VIT 101: Bunny Boxes… When new vineyards are planted, or when just one plant needs to be replanted (as in this picture), those vines need protection from critters. This includes bunnies in the vineyards that love baby grape leaves, hence the name. The boxes that are used are like milk cartons… tall and protective from small critters, who roam the vineyards looking for succulent leaves. (Remember, these leaves receive irrigation, so they’re juicier than dry farmed greenery.) I don’t have a brand new vineyard image with lots of boxes to show you (but I’ll find one, when I’m out driving). Meanwhile, this one bunny box of a replanted vine will do for now.

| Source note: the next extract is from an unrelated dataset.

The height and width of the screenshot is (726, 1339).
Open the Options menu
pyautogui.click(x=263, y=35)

From Jayme Silva: The inventor of the bunny box milk carton was Brother Timothy Diener, renowned cellar master at Christian Brothers.

VIT 101: When you’re out and about looking at grape vines, or if you see pictures of grape vines that look like this one with brown edges, it means that the grape vine has Pierces disease. It doesn’t affect the flavors of the wine. I just means that a tiny louse (literally and figuratively) is sucking the life out of the vine, and the grape production is on the wane. This can go on for many, many years.

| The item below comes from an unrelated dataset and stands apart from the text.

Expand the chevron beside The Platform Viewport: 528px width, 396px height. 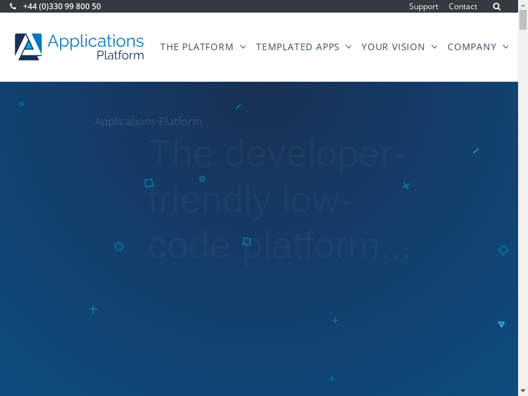pos(243,47)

Meanwhile, if it looks like this one with gorgeous red and orange colors, it has leaf roll. It isn’t affected the first year. But, as time goes on flavors and yield are affected.

Normal vines, not yet affected by disease have pale yellow leaves,which drop to the ground each fall. It’s these vibrant ones that having us loving autumn in the vineyards. It’s a ‪Love/Hate‬ relationship.

Dan Kleck: Vine vira such as stem pitting or fanleaf can also result in this foliar response.

[Dan also helped with this blog post about which disease is which.]

VIT 101: Every single grape variety has it’s own very distinct leaf. Many of the white grape varietal leaves are less notched, like this first one. Notice how it seems more rounded. It’s a Chardonnay leaf.

The next one is what a lot of the red grape varietal leaves look like, with notched edges. They look more like Maple leaves. This one is a Syrah leaf.

If you’re ever in Sonoma County, Kendall-Jackson Winery has a demonstration vineyard at the front of their tasting room, with 30 different grape vine rows. You not only get to see the leaves, but you also can see the difference between all of the grape clusters. It’s similar to citrus fruit. Each one is unique and recognizable by its distinguishing features. Winemakers and viticulturists know the unique differences of the vines they – most especially – are growing and tending.